* Исходный текст
И, едва после окончания войны была снова разрешена частная торговля, на рынок хлынули огромные капиталы, накопленные во время обеих войн. Рулили ими отнюдь не мелкие лавочники, а крупные оптовики, имевшие собственные склады, мельницы, агентов-заготовителей, агентов по сбыту. Ни царское правительство, ни Временное их практически не преследовало, большевистское преследовало, но не сумело. И эти оптовики, оборзевшие за время полной безнаказанности, бесстрашно кинулись играть в азартные игры с государством.

Государство обязано заботиться о выживании населения — этого требует национальная безопасность. Советское правительство с самого начала взяло на себя обязательства снабжать города и отчасти крестьянскую бедноту недорогим  хлебом (на самом деле не только хлебом, но и вообще дешевым продовольствием, но мы для наглядности станем говорить только о хлебе). И сразу же схлестнулось на хлебном рынке с частным торговцем. Во время войны с ним разговаривали конфискацией, а то и пулей — но война закончилась.

Как функционировал рынок Советской России? Государство покупало зерно у крестьян по среднерыночным ценам, и дешево продавало его населению. А государственные закупки оседлал частник. Он всегда мог установить закупочные цены чуть выше государственных, перехватить основную часть товарного хлеба и, воспользовавшись образовавшейся нехваткой, продать его на черном рынке. Без прибыли он не оставался в любом случае — и чем больше нехватка, тем больше прибыль. Частный рынок был объективно заинтересован в организации голода. Могло ли правительство позволить ему такие фокусы? Смешной вопрос.

Есть, правда, для таких случаев наработанный механизм — выбросить на рынок большую массу зерна, сбить цены и потом скупить его обратно. Так государство окажется еще и в выигрыше, продавая хлеб дорого и получая его обратно дешево. Но для этого оно должно иметь резервы зерна. А резервов у Советской России не было. Все излишки шли на экспорт — чтобы купить хотя бы самые необходимые промышленные товары, поскольку в разоренной стране не производилось практически ничего.

* Задание 1
Процитируйте текст о хлебном рынке, начиная со слов «И, едва после» и далее вплоть до слов «игры с государством.».
* Задание 2
Ответьте на вопросы по тексту о хлебном рынке:
(a) Кто управлял капиталами, хлынувшими на рынок после разрешения частной торговли?
(b) По каким ценам государство покупало зерно у крестьян?
(c) Куда шли все излишки зерна?
* Задание 3
Продолжите текст о хлебном рынке Советской России после его последнего предложения.

* Фрагмент материала
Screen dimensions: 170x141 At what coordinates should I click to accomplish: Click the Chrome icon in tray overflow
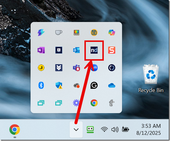94,103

* Ответ 1
И, едва после окончания войны была снова разрешена частная торговля, на рынок хлынули огромные капиталы, накопленные во время обеих войн. Рулили ими отнюдь не мелкие лавочники, а крупные оптовики, имевшие собственные склады, мельницы, агентов-заготовителей, агентов по сбыту. Ни царское правительство, ни Временное их практически не преследовало, большевистское преследовало, но не сумело. И эти оптовики, оборзевшие за время полной безнаказанности, бесстрашно кинулись играть в азартные игры с государством.

* Ответ 2
(a) Капиталами управляли крупные оптовики, имевшие собственные склады, мельницы, агентов-заготовителей и агентов по сбыту.
(b) Государство покупало зерно у крестьян по среднерыночным ценам.
(c) Все излишки шли на экспорт, чтобы купить хотя бы самые необходимые промышленные товары.

* Ответ 3
Государство не могло и повышать заготовительные цены. Частная хлебная торговля состояла из двух звеньев: городского и сельского, нэпмана и кулака. При повышении заготовительных цен получалась перекачка госбюджета в карман деревенского спекулянта, если же цены не повышались, уже городской частник-нэпман снимал с рынка зерно, вызывал искусственный голод и получал огромные прибыли. Мощность частного рынка была настолько велика, что этот нехитрый механизм из года в год приводил к голоду — при любом урожае, хорошем, плохом, небывалом — любом!

И начались «хлебный войны».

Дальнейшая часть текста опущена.